The New Haven, Conn.-based company registered to sell 3.6 million shares of common stock in a public offering. The offering will be managed by the New York investment banking firm Brean Murray & Co.
At the company's current stock (NASDAQ:VION) price - which closed down 3.12 cents per share Wednesday at $5.344 - Vion would gross about $19.2 million. Should the overallotment of 540,000 shares be exercised at the current trading price, the company would bring in nearly $2.9 million more.
Vion will use the funds it raises for "general corporate purposes," including the clinical development of its core technology, Tumor Amplified Protein Expression Therapy (TAPET). The TAPET program is an innovative means to effectively deliver toxic anticancer agents to tumor sites with little effect on normal tissues.
Vion officials were in a "quiet period" and could not comment.

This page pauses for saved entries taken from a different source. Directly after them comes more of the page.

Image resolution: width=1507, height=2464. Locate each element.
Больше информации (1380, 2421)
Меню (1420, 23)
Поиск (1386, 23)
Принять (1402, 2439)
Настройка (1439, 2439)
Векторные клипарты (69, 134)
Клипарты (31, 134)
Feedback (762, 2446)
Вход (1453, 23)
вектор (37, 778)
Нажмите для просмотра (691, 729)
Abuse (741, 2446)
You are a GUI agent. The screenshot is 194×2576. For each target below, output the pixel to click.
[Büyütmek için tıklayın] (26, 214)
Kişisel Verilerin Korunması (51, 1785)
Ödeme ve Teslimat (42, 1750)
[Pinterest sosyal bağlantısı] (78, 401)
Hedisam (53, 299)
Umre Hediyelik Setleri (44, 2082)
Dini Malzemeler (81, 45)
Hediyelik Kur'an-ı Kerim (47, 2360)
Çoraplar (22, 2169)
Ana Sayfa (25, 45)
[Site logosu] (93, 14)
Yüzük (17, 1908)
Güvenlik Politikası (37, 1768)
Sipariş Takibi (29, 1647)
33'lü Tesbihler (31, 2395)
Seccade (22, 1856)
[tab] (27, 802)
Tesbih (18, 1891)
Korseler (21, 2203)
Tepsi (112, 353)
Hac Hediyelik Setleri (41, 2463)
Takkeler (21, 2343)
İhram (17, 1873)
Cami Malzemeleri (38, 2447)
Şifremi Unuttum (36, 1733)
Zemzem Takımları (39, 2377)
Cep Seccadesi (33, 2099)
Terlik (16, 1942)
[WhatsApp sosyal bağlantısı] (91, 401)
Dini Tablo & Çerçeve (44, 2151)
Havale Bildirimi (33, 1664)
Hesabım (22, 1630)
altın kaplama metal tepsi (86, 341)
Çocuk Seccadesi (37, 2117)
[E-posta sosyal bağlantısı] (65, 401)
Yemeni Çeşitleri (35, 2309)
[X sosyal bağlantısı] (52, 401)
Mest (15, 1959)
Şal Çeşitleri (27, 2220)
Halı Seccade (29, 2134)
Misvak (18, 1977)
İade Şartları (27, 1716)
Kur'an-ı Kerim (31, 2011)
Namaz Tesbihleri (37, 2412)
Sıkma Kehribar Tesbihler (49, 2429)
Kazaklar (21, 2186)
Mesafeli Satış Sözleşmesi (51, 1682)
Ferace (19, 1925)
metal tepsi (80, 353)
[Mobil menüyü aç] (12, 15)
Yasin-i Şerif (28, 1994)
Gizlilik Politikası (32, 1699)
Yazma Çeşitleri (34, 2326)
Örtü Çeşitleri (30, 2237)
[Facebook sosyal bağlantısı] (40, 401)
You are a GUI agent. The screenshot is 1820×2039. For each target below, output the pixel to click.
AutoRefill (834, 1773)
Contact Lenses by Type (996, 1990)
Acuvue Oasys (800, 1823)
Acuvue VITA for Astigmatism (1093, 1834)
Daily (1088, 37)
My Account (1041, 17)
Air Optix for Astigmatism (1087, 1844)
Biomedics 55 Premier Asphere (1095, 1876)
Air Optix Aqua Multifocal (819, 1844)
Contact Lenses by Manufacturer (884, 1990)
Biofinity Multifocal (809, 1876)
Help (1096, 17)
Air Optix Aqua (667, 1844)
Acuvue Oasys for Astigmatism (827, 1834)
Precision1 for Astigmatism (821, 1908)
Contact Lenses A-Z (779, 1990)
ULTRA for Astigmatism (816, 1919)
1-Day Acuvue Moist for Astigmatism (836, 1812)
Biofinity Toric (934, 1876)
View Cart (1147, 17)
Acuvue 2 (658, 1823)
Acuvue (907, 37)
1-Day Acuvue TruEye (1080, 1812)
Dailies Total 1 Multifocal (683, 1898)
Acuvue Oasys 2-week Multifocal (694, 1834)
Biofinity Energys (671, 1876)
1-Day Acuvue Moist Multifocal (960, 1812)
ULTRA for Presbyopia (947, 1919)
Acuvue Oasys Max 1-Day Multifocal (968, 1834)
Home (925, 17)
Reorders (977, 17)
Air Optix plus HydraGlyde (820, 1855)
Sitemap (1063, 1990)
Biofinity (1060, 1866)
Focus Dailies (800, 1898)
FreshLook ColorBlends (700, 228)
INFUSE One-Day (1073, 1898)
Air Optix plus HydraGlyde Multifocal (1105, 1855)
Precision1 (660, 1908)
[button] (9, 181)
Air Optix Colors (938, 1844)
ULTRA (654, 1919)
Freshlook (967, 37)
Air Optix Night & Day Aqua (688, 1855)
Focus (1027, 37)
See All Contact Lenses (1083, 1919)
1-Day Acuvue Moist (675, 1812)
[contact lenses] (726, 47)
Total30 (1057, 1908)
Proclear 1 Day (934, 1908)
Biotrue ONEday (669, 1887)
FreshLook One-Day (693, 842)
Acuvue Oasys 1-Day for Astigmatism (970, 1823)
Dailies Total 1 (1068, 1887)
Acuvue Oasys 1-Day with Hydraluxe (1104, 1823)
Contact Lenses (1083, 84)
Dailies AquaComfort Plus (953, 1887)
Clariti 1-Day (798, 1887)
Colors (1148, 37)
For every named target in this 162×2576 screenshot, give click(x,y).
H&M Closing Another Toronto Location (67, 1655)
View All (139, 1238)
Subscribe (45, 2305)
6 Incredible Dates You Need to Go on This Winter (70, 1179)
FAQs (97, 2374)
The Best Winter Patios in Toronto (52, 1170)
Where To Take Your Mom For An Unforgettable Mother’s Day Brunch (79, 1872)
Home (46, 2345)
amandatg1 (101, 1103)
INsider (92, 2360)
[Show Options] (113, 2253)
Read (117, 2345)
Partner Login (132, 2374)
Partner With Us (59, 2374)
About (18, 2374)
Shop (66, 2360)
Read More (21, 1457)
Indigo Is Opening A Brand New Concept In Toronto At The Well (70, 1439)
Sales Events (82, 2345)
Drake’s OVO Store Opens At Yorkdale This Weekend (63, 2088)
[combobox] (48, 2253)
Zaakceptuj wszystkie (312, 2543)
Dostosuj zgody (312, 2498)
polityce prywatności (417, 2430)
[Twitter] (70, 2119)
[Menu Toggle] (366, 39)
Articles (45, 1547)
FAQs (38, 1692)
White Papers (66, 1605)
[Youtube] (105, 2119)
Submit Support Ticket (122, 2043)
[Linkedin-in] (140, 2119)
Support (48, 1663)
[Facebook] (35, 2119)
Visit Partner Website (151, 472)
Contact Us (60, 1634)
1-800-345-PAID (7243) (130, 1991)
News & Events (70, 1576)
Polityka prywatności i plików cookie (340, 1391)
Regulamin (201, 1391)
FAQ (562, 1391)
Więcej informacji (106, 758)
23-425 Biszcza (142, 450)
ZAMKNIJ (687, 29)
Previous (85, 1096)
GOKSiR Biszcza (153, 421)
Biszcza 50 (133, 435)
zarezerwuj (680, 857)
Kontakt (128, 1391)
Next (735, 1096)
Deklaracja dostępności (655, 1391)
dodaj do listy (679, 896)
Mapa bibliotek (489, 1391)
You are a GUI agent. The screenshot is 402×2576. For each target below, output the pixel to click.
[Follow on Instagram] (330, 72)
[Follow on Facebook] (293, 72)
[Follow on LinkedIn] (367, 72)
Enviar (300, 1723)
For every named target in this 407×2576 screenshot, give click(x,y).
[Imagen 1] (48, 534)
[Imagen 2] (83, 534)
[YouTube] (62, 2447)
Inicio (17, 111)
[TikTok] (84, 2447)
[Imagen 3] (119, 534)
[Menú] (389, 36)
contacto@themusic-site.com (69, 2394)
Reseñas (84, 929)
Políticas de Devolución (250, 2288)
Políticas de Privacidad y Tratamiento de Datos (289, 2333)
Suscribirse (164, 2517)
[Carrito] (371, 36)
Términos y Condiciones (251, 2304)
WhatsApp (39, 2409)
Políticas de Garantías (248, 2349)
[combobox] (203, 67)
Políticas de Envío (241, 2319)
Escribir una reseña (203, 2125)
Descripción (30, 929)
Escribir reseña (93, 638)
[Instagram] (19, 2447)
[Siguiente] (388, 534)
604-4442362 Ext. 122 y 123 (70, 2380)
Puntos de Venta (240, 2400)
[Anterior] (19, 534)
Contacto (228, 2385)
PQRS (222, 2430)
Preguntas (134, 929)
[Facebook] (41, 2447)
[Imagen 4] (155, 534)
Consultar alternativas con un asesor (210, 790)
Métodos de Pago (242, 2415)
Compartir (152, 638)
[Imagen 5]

The company employs genetically altered strains of the Salmonella bacteria to deliver cancer therapeutics to tumor cells. The company, in collaboration with researchers at Yale University, modified the lipopolysaccharide, Lipid A, on the outside of the bacterial cell wall to reduce the chances of septic shock and then stymied the organism's ability to make the purine building blocks of DNA. As a result, the bacteria seek out tumors that produce large amounts of purines - adenine and guanine - in order to survive.
By linking cancer therapeutics to the modified TAPET bacteria Vion hopes to target tumor cells without causing septic shock. In addition, the bacteria have been engineered to be antibiotic-sensitive, allowing physicians simply to treat with antibiotics should patients develop dangerous side effects.
Preclinical work with TAPET indicated the technology could be effective in a range of solid tumors, including melanoma, colon, lung and breast cancer. The company is planning to file an investigational new drug application to start intratumoral safety studies in humans in the third quarter of this year.
In addition to TAPET, Vion is developing Promycin, a therapy that targets the oxygen-starved tumor cells at the center of the tumor that are particularly difficult to destroy. The company has that product in a Phase III clinical study in head and neck cancer in collaboration with Boehringer Ingelheim International GmbH, of Ingelheim, Germany. The trial is designed to determine the efficacy of Promycin as an adjunct to radiation therapy. Vion intends to begin evaluating Promycin in other tumor types early next year.
Vion also is developing Triapine, a drug that blocks a critical step in DNA synthesis as a way to prevent replication of tumor cells. It is in Phase I safety studies. Finally, Vion has in preclinical development Sulfonyl Hydrazine Prodrugs, which enter the body as inert compounds and are converted into potent alkylating agents.